Love this. Thanks Scott!
One thing I'm thinking is that if there's one more expensive lab test done to determine that one sample is crude and not consumer oil, and we take a scan of that with the oil testing kit, we could leverage that original test by testing lots more samples with the OTK. Is there a specific case you can think of where a sample has been tested traditionally and we could try that methodology?
Also, wanted to check that you're in touch with @annchen about use cases and narratives as she's working on that! Thanks again!
Yeah, Ann put the fire of deadline to me.
well, no. i've never had a test done to determine this question of crude vs refined. i just thought that it is, possibly, a binary that the OTK could discriminate between, and that kind of info is a bit useful. there's some literature on mass spec / different components in crude vs refined, so that i'm sure a test could be developed by looking for those components. perhaps it's already in my reference post.
isn't Ann Chen @ann?
Yes! annchen is someone else, i guess. I didn't use @ so whoever that is doesn't get another email :-)

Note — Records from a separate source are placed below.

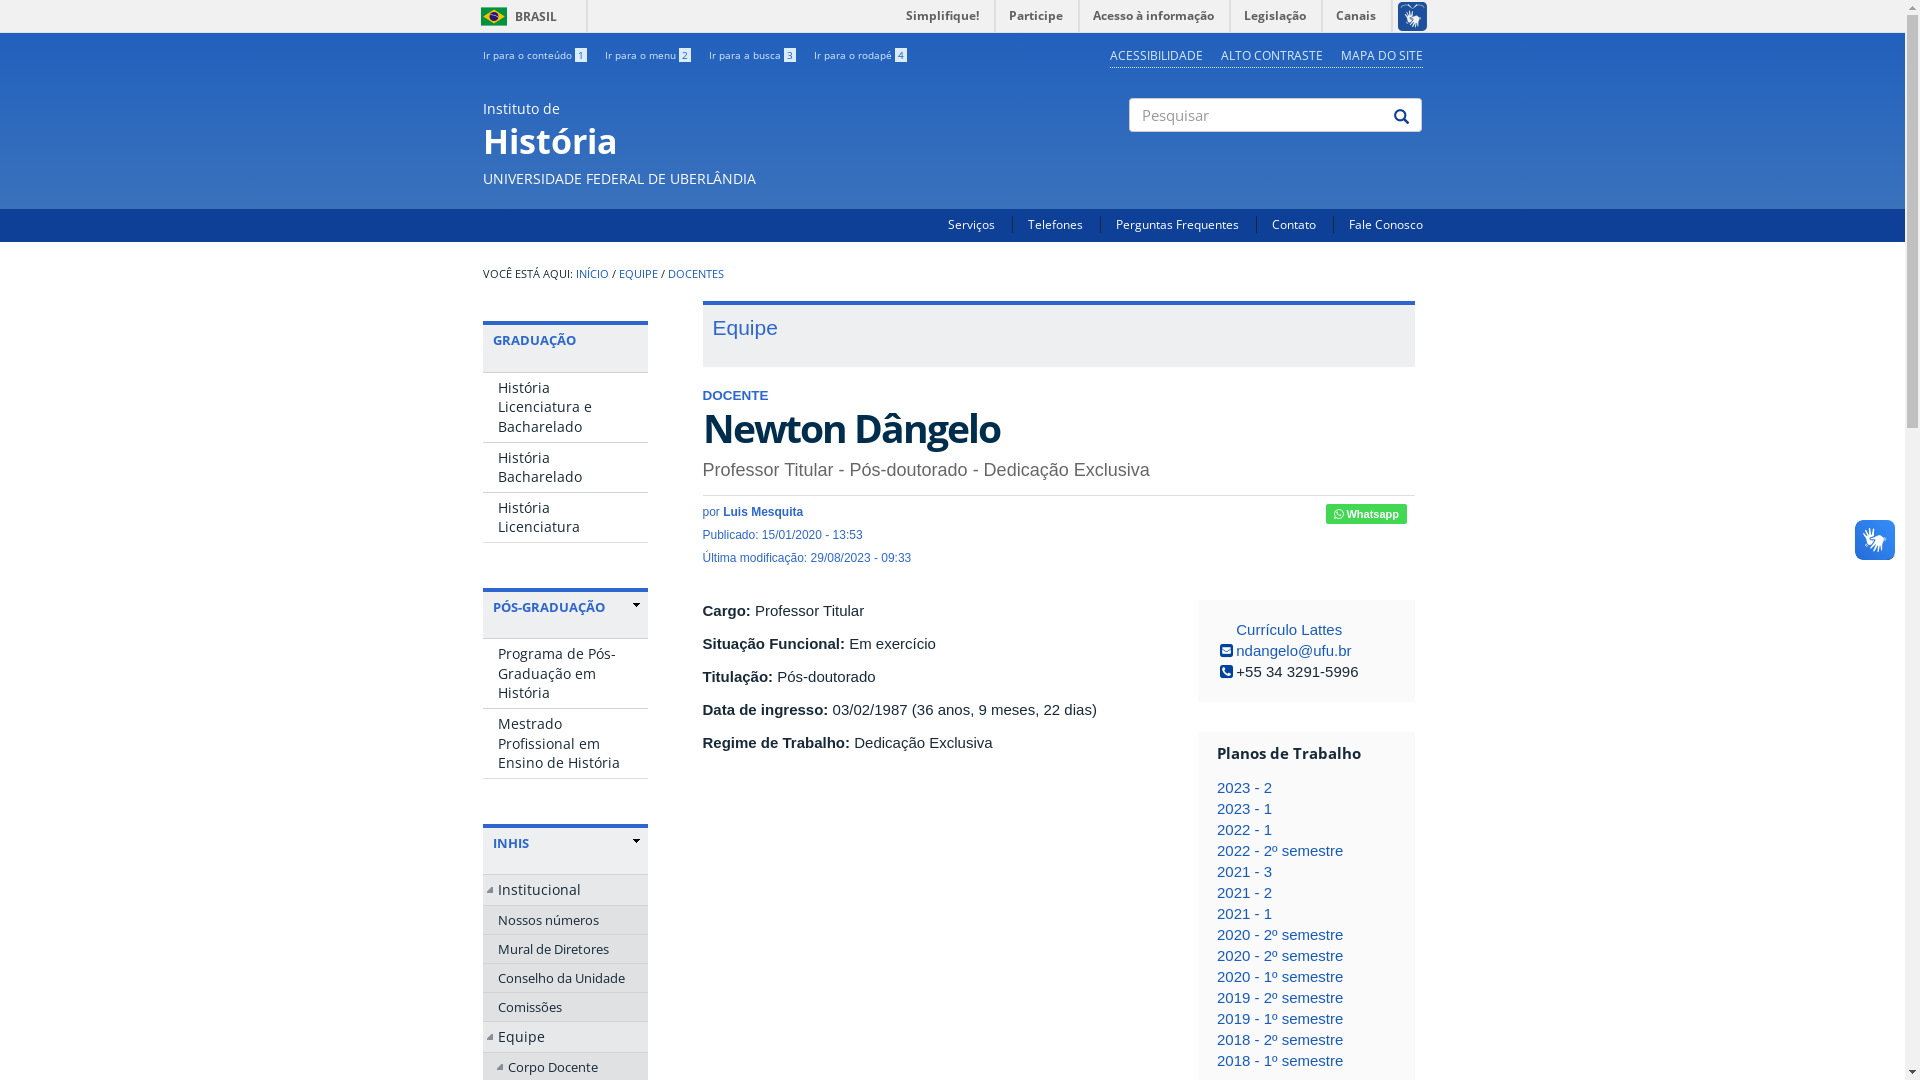  I want to click on 2022 - 1, so click(1244, 830).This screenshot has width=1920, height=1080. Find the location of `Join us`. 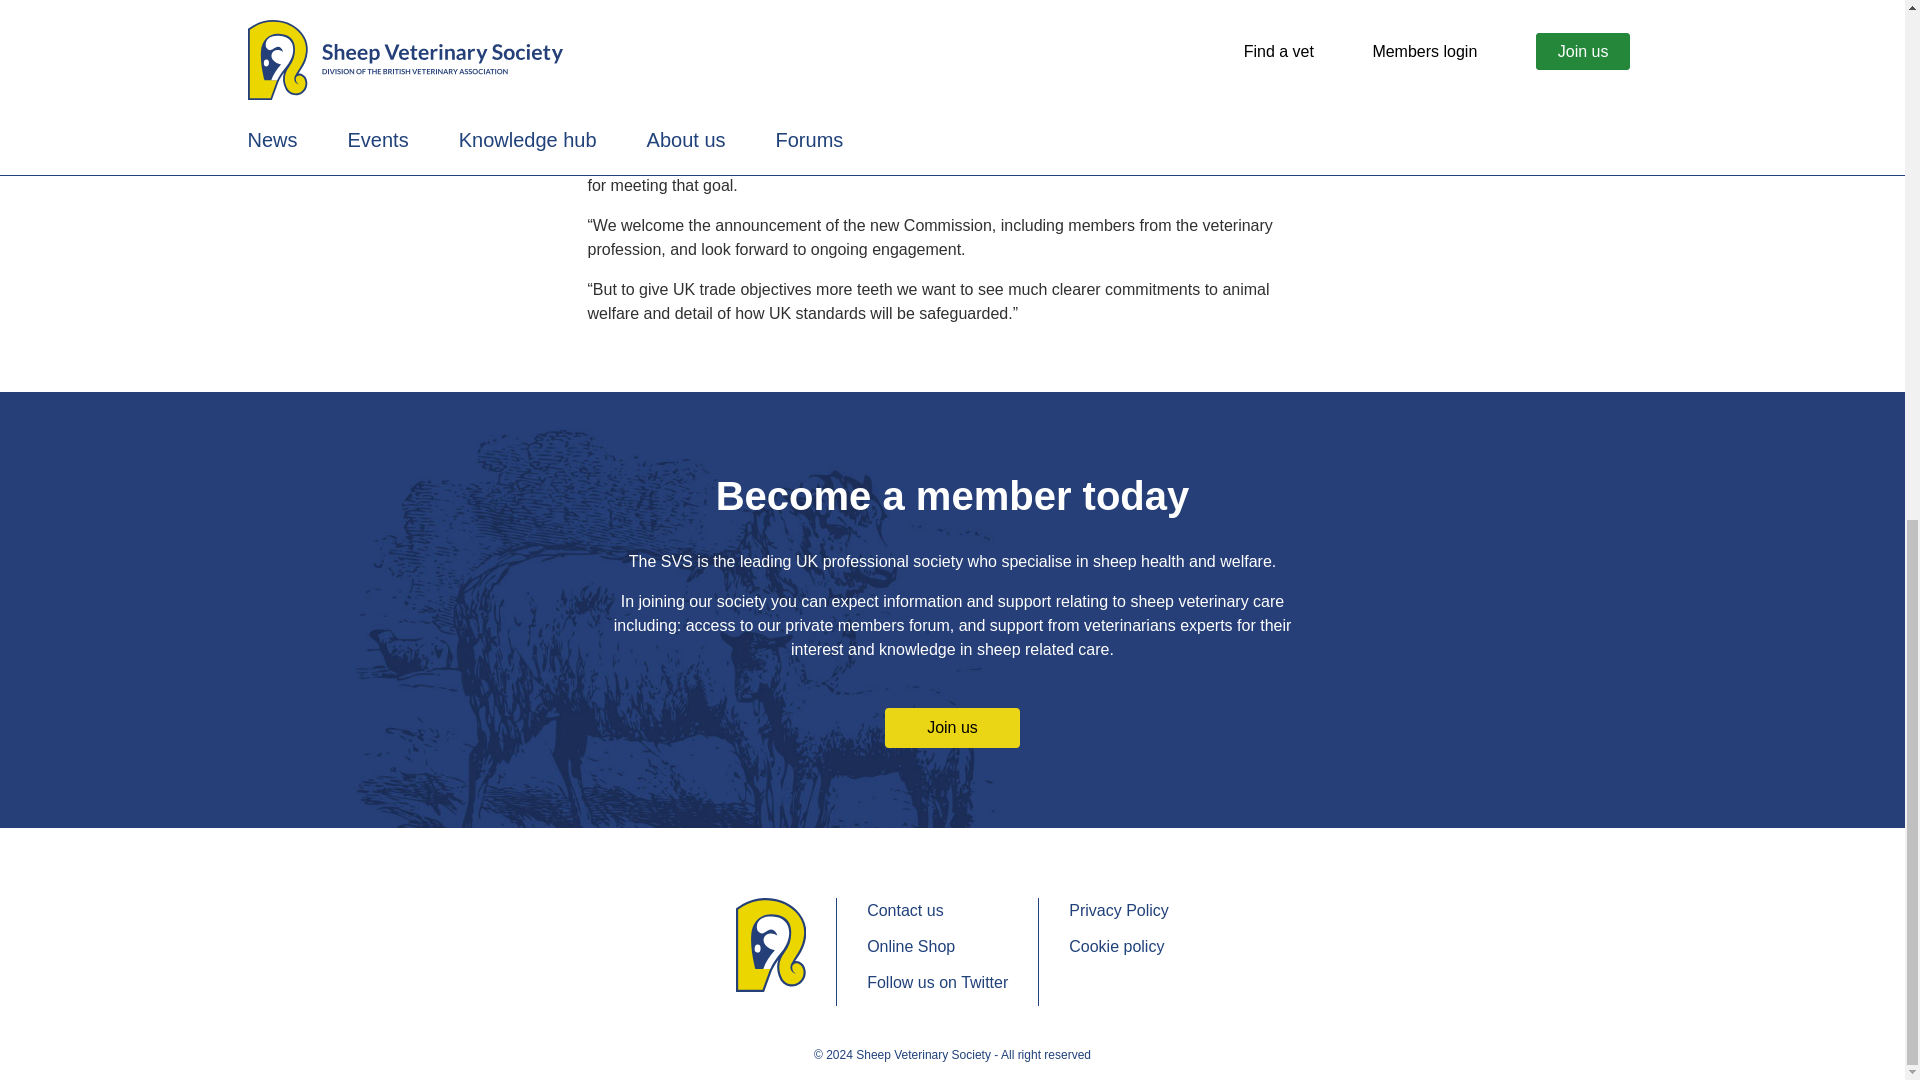

Join us is located at coordinates (952, 728).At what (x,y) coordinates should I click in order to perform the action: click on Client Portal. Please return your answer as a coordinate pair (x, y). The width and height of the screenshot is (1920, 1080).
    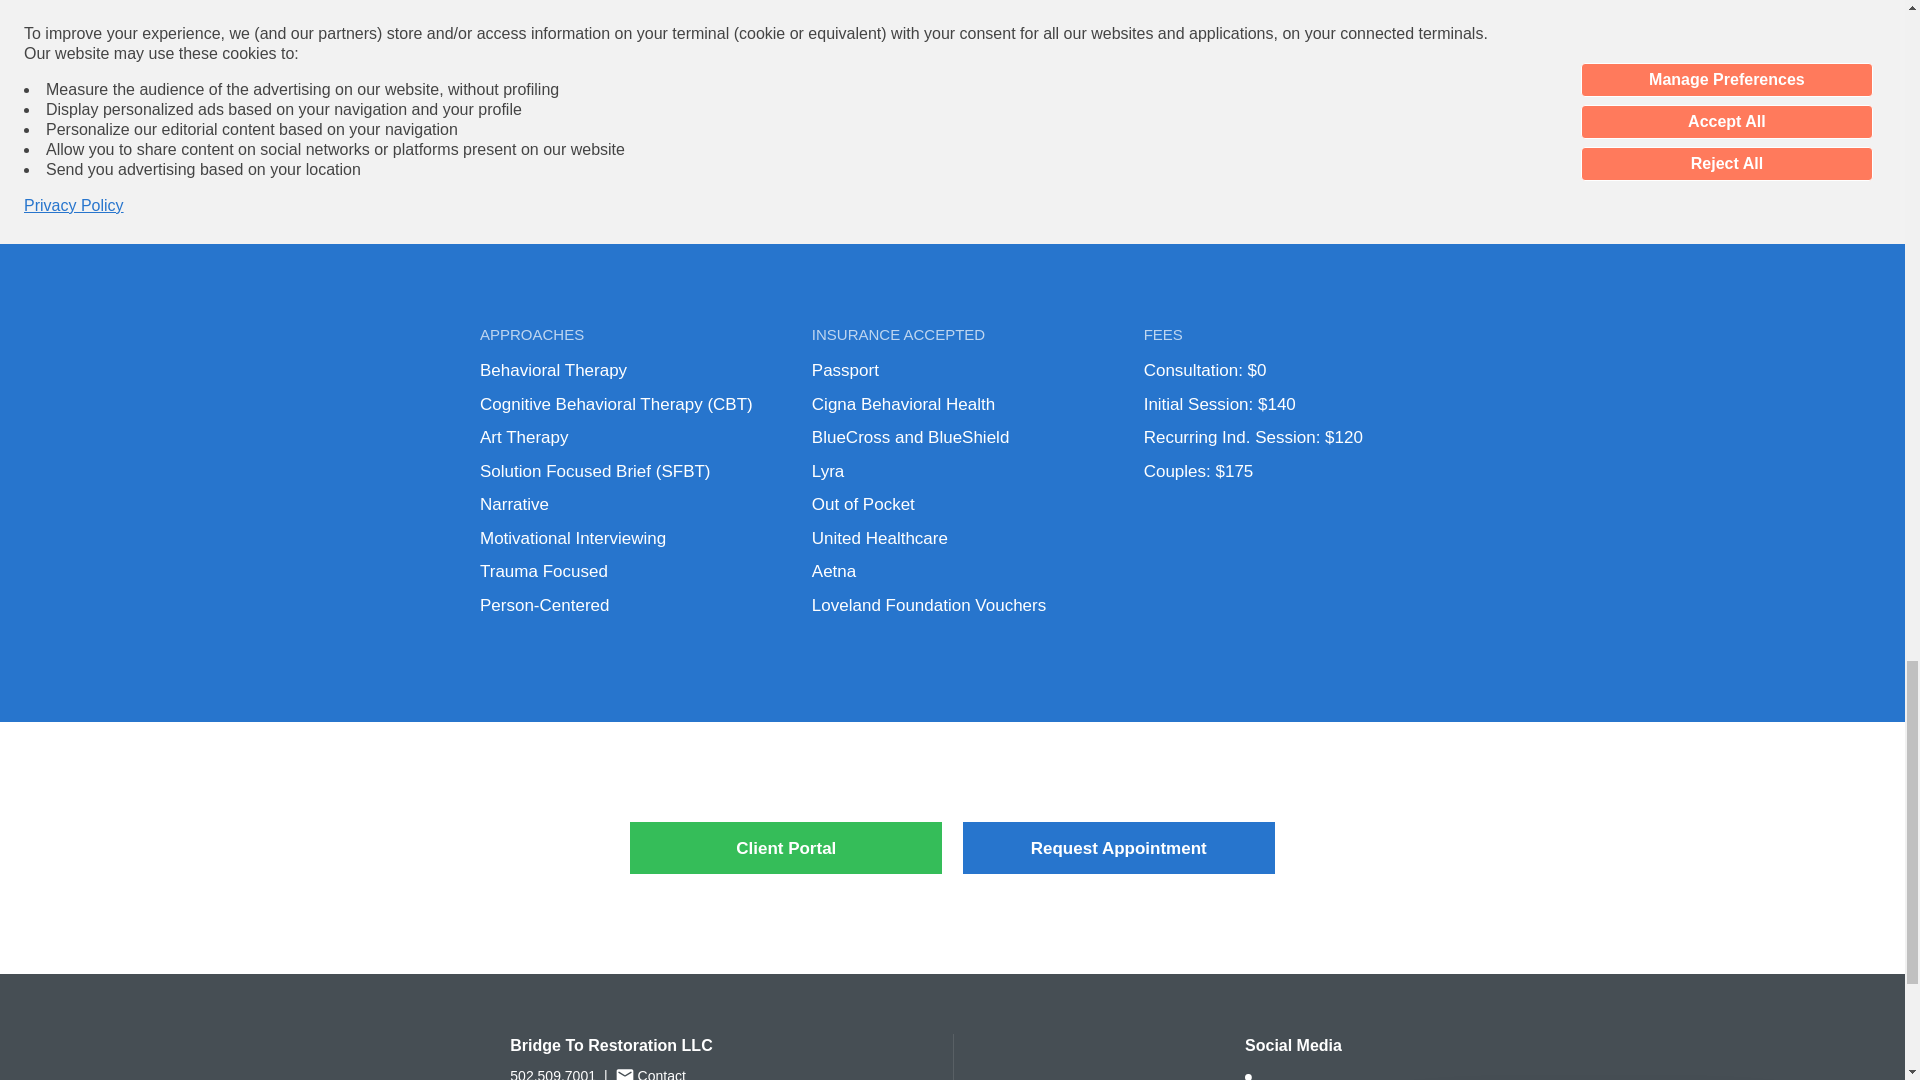
    Looking at the image, I should click on (786, 847).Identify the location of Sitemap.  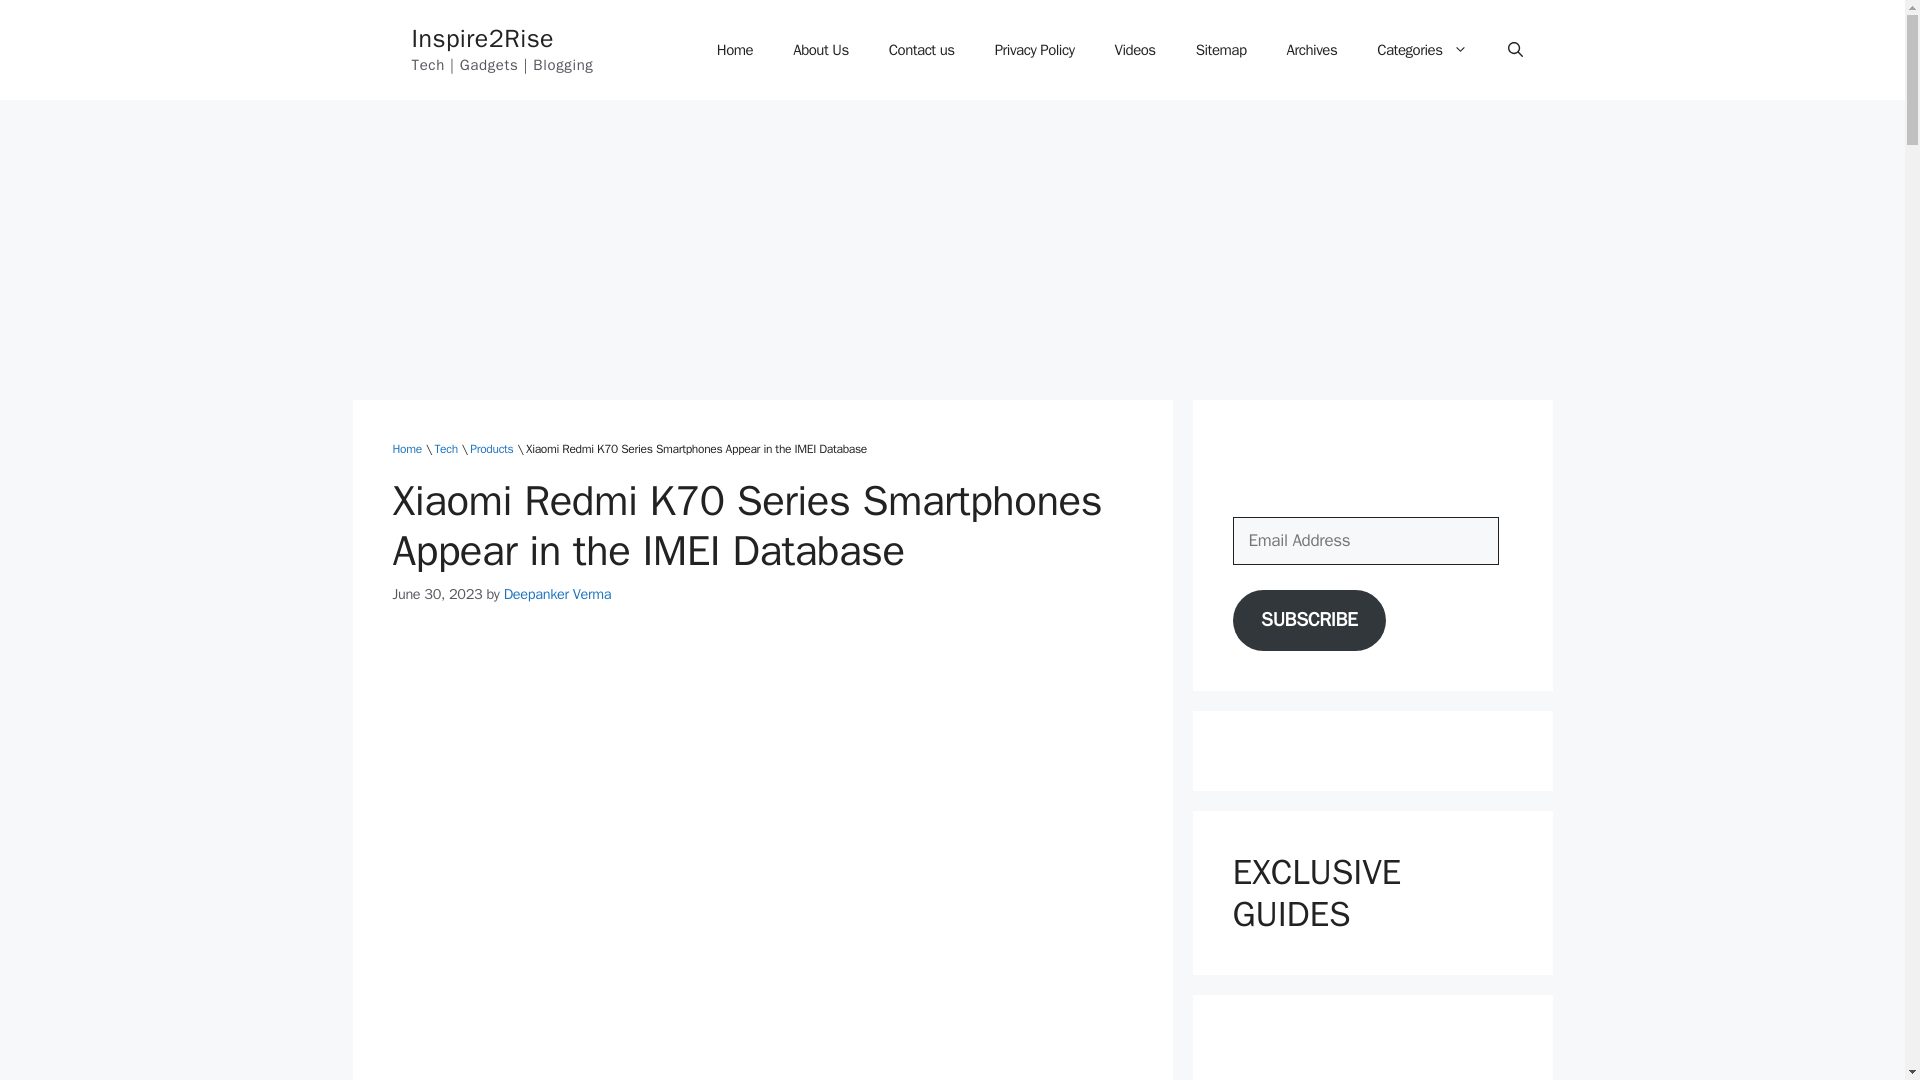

Hi, Scott - we're using some of the photos you posted here in our report, but I was curious if you'd release the linked-to albums under CC-BY or CC-BY-SA as well? There are some great ones in there!
Photo rules at GRN are a bit sensitive just now.
I can give you permission to use them with attribution ("by Gulf Restoration Network") immediately, but it's going to take a bit of process to go to CC-BY-SA. Is this a formal requirement of Public Lab pubs? when is your deadline?
Oh, it doesn't have to be CC-BY-SA -- it could be CC-BY; your permission here wouldn't be CC-licensing but just a one-off to us, right? The only reason we ask for CC-BY or CC-BY-SA is so that anyone can reuse our final document with all its images without having themselves to ask for permission. We can also keep things simple and just use images that've been published CC-BY or BY-SA and you don't have to worry about it. Thanks, Scott!